Are you suggesting opening an IndexReader from within Solr could interfere
with Solr's working and in turn file deletions? I think an answer to this
question would really help me understand what is going wrong.

I don't know what exactly the effects are of opening just a reader with Lucene.

I had another thought, and then I did a little searching on my list archive to see if I could answer a question: What OS is this on?

Other messages you've written say that you're running on Windows.

Windows does something that on the surface sounds like a good thing: If a file is open in ANY mode, including read-only, Windows will not allow that file to be deleted.

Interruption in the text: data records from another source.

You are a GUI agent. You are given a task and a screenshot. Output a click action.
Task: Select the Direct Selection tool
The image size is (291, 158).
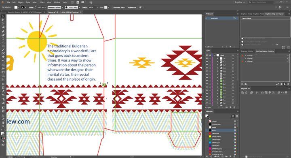[3, 20]
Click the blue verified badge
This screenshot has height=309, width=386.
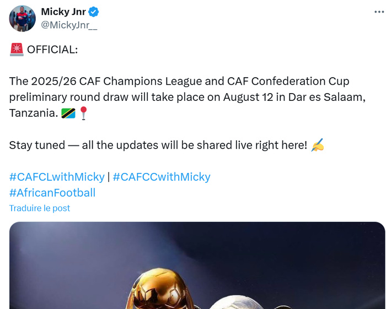(x=95, y=12)
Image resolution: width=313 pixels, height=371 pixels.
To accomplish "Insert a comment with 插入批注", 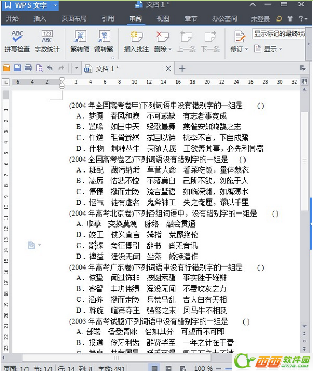I will tap(137, 41).
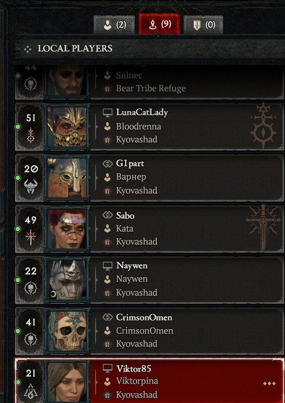The height and width of the screenshot is (403, 285).
Task: Switch to the friends tab showing (2)
Action: click(x=114, y=25)
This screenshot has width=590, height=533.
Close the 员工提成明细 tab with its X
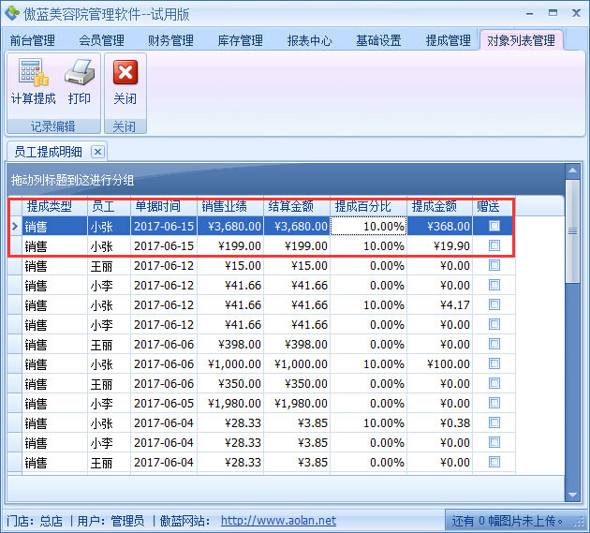pos(97,152)
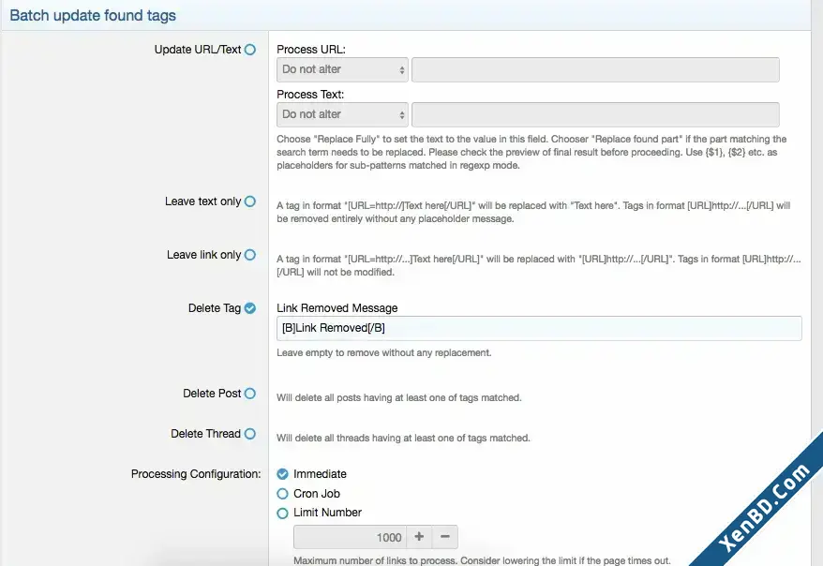Viewport: 823px width, 566px height.
Task: Increase limit number with plus button
Action: pos(419,537)
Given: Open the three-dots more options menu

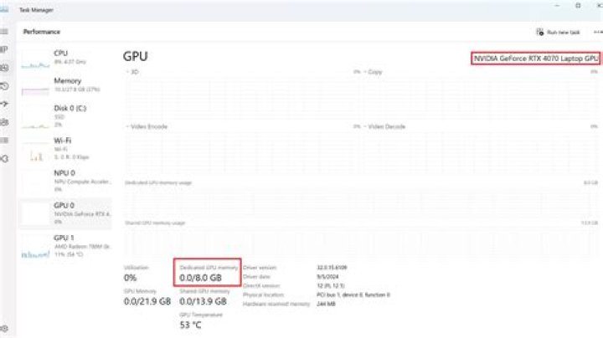Looking at the screenshot, I should click(x=597, y=32).
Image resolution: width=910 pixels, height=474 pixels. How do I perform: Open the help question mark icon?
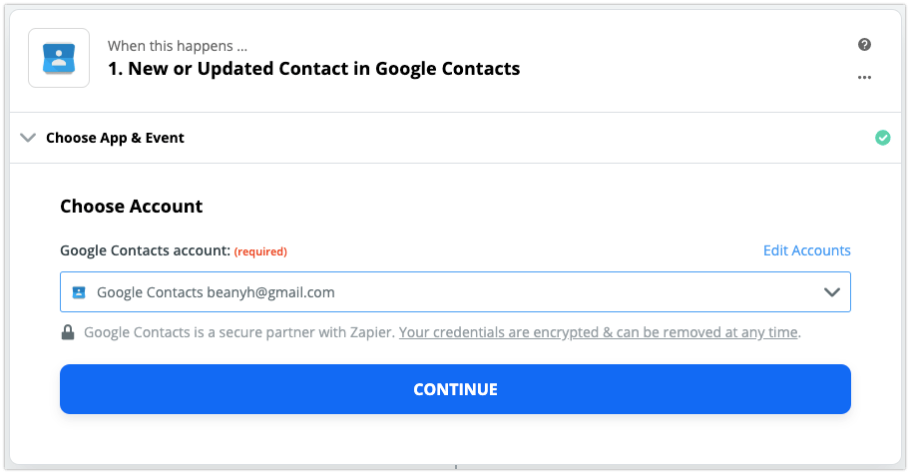pos(864,45)
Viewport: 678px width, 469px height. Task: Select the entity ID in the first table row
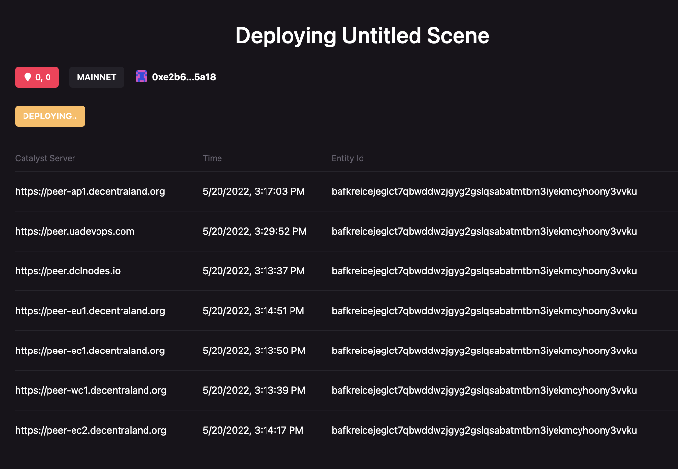[484, 191]
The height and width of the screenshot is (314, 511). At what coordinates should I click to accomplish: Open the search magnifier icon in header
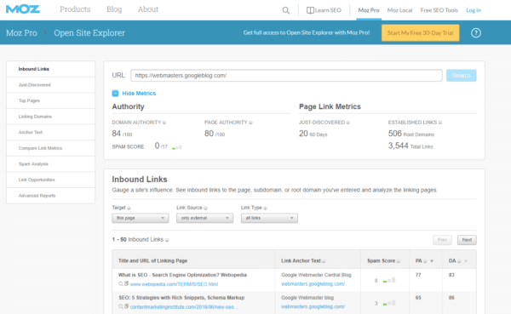[286, 10]
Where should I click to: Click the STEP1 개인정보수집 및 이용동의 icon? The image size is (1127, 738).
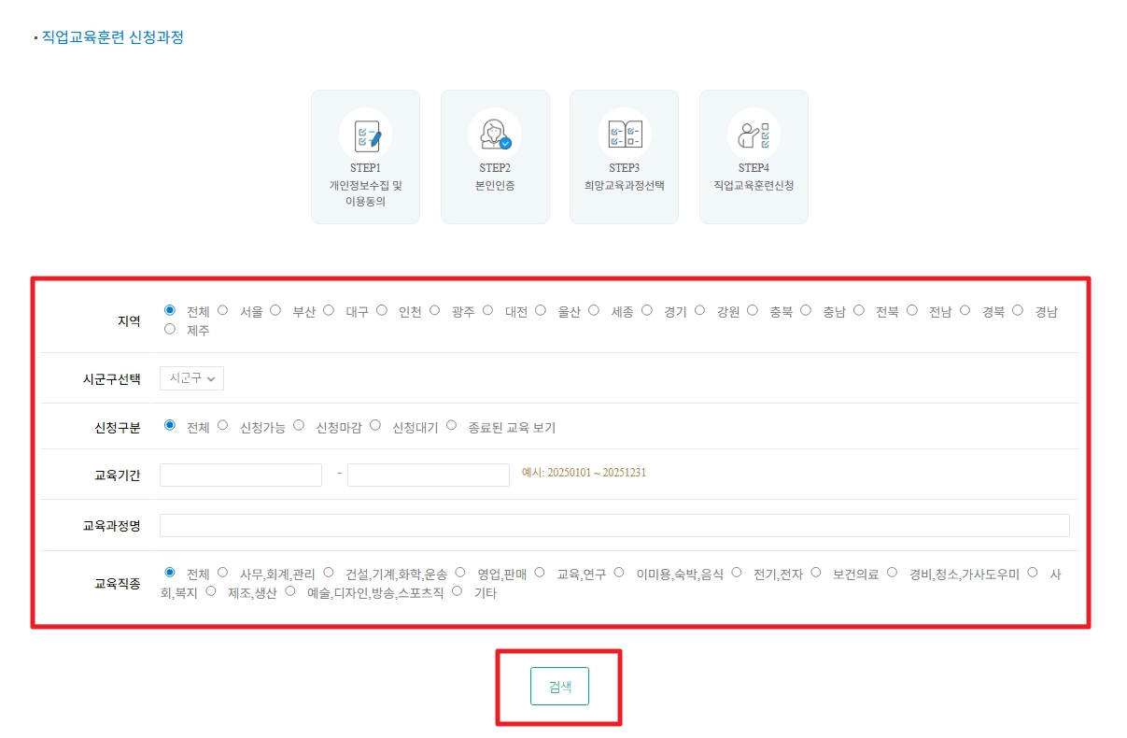365,131
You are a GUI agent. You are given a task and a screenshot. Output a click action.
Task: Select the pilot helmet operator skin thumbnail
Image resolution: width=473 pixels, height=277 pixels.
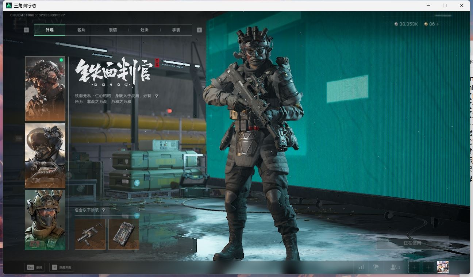pos(45,155)
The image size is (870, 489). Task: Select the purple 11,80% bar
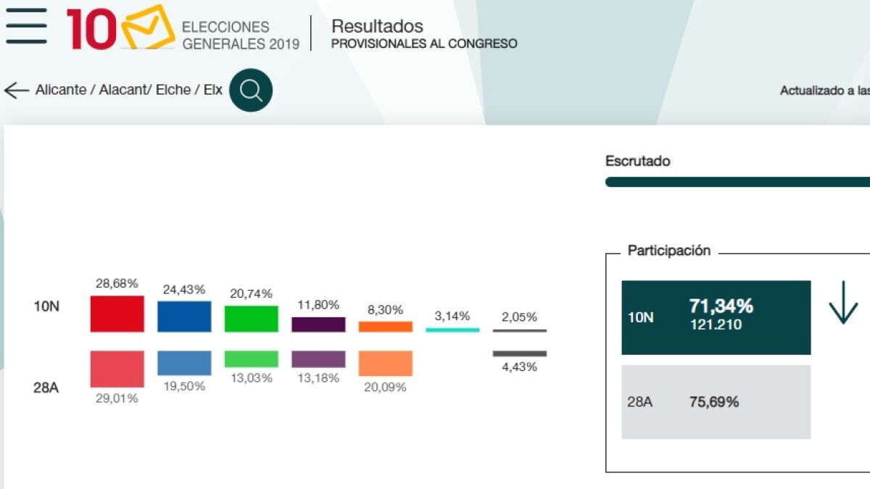tap(318, 325)
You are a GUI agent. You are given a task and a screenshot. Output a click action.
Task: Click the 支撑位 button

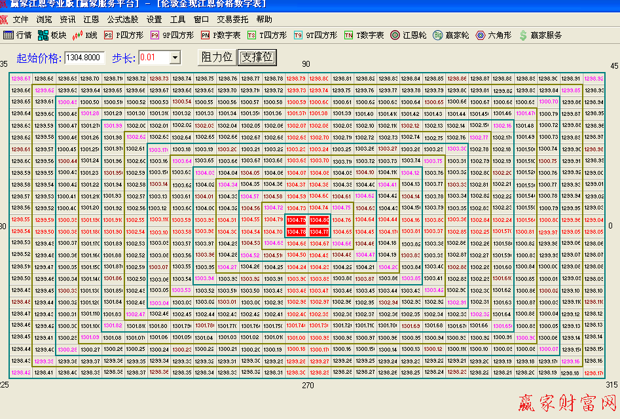point(257,58)
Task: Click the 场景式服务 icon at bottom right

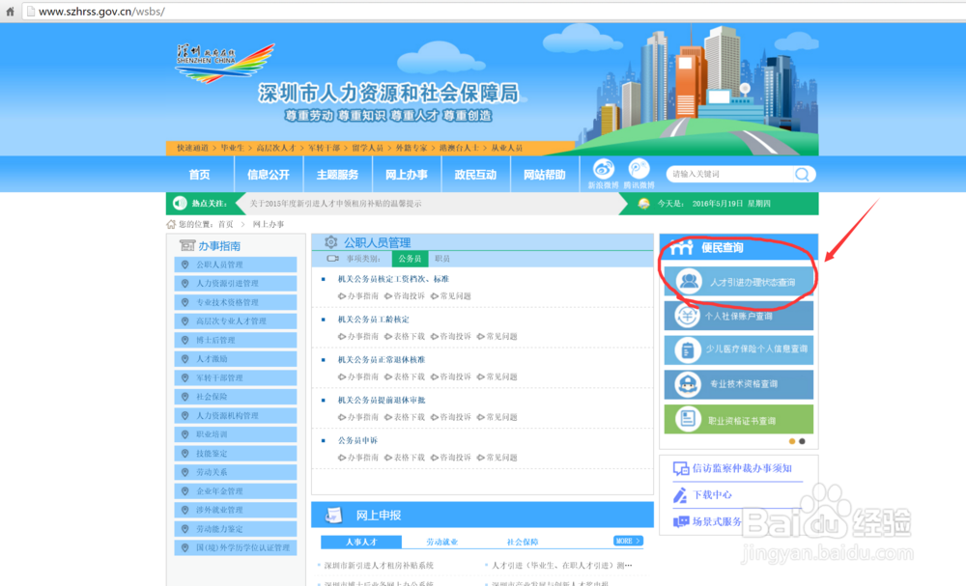Action: (680, 519)
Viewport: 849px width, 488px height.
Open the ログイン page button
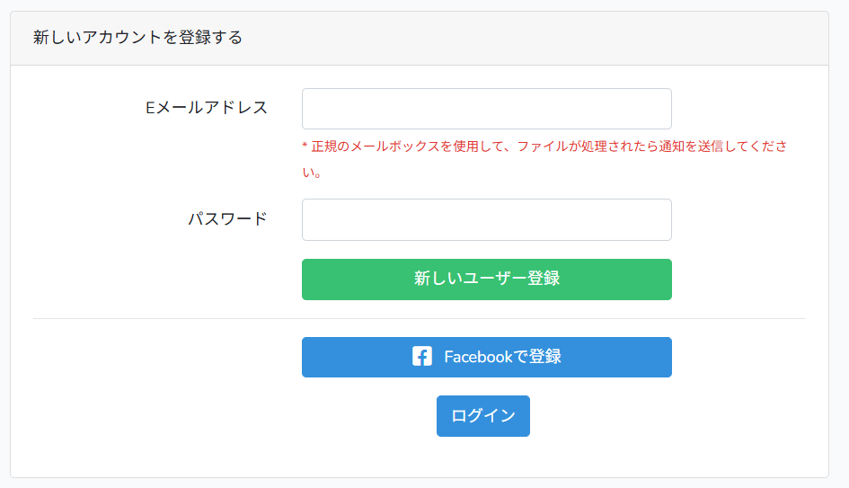pos(482,416)
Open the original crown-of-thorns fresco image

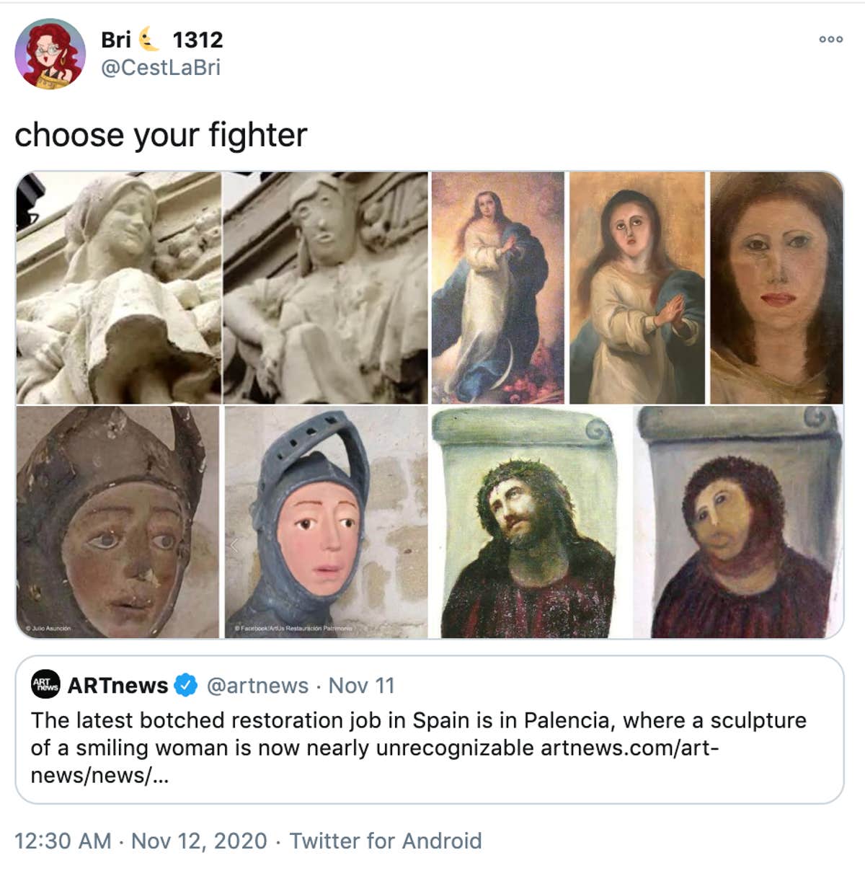(531, 522)
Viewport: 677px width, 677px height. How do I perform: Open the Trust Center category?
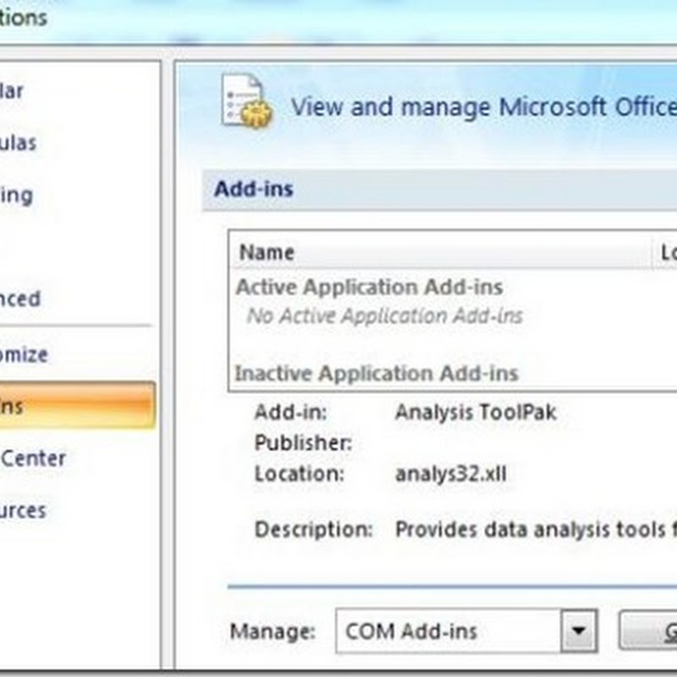[34, 458]
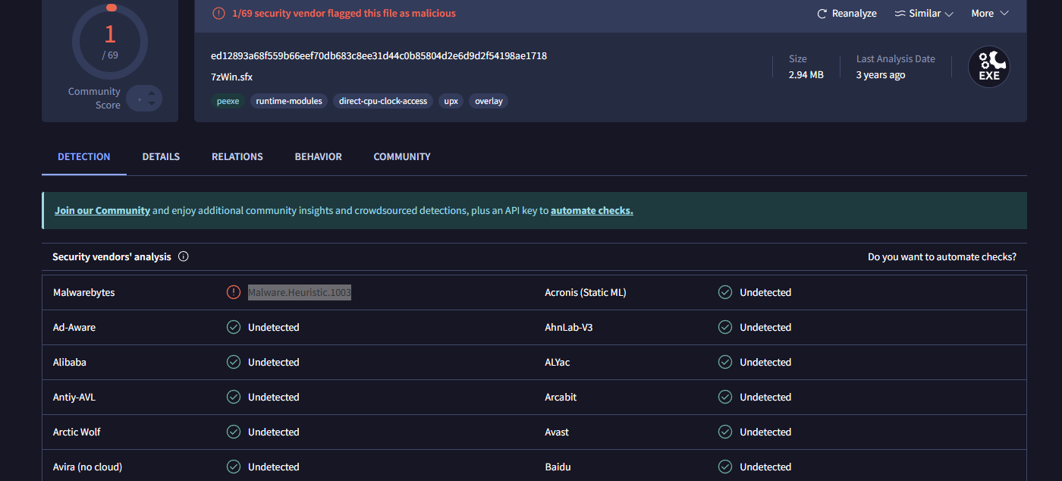Image resolution: width=1062 pixels, height=481 pixels.
Task: Click the Similar approximately-equal icon
Action: [x=900, y=14]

So I think the problem here is that you've got a Lucene program keeping those segment files open, so when the Lucene code running in Solr tries to delete them as a normal part of commit operations, it can't.

If you were running this on pretty much any other OS, you probably wouldn't be having this problem. Other operating systems like Linux allow file deletion even if the file is open elsewhere. The file will continue to exist on the filesystem until the last program that has it open exits or closes the file, at which time the filesystem will finish the deletion.

If you have to stick with Windows, then you're going to have to do something after your program closes its reader to trigger Lucene's auto-cleanup of segments. I believe a Solr index reload would accomplish that. Another way might be to index a dummy document, delete that document, and issue a commit.